Coughlin, winner earlier this season in Phoenix and Las Vegas, reached the 73rd Pro Stock final of his amazing career and his fifth in seven starts this season with the Cagnazzi Racing/Jegs.com Cobalt by trailering Johnny Gray with a 6.622 then put together back-to-back 6.59s to beat low qualifier Greg Stanfield and longtime rival Greg Anderson, keeping Anderson winless through seven starts this season.
Line, who scored wins at the season opener in Pomona and again in Gainesville, opened his Sunday account with a free pass when former NBA player Tom Hammonds airballed the start with a red-light then eked his Summit Racing Pontiac past Kurt Johnson by a mere .006 in the second round, 6.57 to 6.58. Line reached his 27th career Pro Stock final (29th overall) by defeating upset-minded Justin Humphreys, 5.59 to 6.63.The Pro Stock Motorcycle final pitted the series’ two most recent winners, Atlanta champ Krawiec and Houston titlist Craig Treble, and Kraweic, who won the 2008 championship without winning a race, made it two straight wins on a 6.94 to 6.95 decision and stole the points lead from Matt Smith in the process.

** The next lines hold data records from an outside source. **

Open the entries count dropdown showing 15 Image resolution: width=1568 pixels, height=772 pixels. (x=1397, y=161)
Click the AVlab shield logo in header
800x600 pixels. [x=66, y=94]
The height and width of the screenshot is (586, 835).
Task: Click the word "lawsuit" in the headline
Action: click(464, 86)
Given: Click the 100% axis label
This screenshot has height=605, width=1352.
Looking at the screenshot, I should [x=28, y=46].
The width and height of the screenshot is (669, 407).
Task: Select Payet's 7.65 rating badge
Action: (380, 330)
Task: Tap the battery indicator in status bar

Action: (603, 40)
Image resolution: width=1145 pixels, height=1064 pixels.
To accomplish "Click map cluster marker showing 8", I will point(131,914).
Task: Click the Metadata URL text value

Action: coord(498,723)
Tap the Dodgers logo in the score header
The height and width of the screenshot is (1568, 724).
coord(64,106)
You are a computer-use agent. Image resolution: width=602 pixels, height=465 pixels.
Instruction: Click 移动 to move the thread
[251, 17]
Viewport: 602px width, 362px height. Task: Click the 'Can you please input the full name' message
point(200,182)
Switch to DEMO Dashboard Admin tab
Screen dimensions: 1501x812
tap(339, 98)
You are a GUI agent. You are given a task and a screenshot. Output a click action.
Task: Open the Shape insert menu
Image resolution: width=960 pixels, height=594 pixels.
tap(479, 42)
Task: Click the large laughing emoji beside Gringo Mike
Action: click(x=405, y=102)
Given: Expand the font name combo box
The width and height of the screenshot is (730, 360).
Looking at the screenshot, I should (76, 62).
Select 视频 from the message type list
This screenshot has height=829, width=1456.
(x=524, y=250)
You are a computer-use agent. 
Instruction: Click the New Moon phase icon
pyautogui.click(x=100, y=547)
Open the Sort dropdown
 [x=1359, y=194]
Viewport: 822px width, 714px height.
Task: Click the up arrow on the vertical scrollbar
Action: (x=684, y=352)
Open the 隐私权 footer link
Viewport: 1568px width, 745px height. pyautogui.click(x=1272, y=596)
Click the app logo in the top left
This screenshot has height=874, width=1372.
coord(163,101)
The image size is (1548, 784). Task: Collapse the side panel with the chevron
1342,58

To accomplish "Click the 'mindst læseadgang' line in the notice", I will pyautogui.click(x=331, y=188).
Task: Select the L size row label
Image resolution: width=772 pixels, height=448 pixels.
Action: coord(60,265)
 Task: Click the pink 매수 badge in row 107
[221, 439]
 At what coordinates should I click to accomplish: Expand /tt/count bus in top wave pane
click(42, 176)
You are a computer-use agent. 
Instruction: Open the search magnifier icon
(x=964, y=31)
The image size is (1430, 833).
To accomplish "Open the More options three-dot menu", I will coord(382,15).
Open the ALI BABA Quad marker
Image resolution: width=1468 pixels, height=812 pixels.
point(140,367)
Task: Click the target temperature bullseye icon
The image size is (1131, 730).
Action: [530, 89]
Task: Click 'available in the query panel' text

“I had a lot of people tell me that once you get first win, they will come easy,” said Krawiec, who was winless entering this season. “I didn’t believe it but it has been true so far. I had a .009 reaction in the final and that wasn’t exactly what I wanted but I needed it. I also had a .000 light against Angie [McBride] in the semi’s so my average is probably pretty good right now.
“The final was tough. In my eyes, Craig is one of the best, if not the best rider out here. He bracket races a lot and it’s not easy to beat him. This year, I think every bike race has been won from the No. 2 [qualifying] spot so I was pretty happy when we were second. We’ve got some momentum now and I just want to see us keep it going.”
Krawiec reached his eight career final round aboard the Vance & Hines Screamin’ Eagle Harley by defeating first-time qualifier Bailey Whitaker and his RumBum teammate, Shawn Gann, in the opening two rounds with passes of 6.91 and 6.90, then denied Angie McBride her first career final-round appearance, beating the Nitro Fish Buell rider by combining a perfect .000 light and a 6.95 to beat her game 6.97.
Treble, a 13-time tour winner, used a mix of power from his Suzuki and good riding to reach his 28th career final round, outrunning Junior Pippin’s Buell in round one, 6.94 to 7.02, then using a holeshot to beat incoming points leader Smith’s Nitro Fish Suzuki, 7.02 to 6.99. Treble’s semifinal clash with rookie rider Doug Horne was a rematch of their Houston final, with the outcome being the same, a win light in Treble’s lane after a 6.96 to 7.03 duel.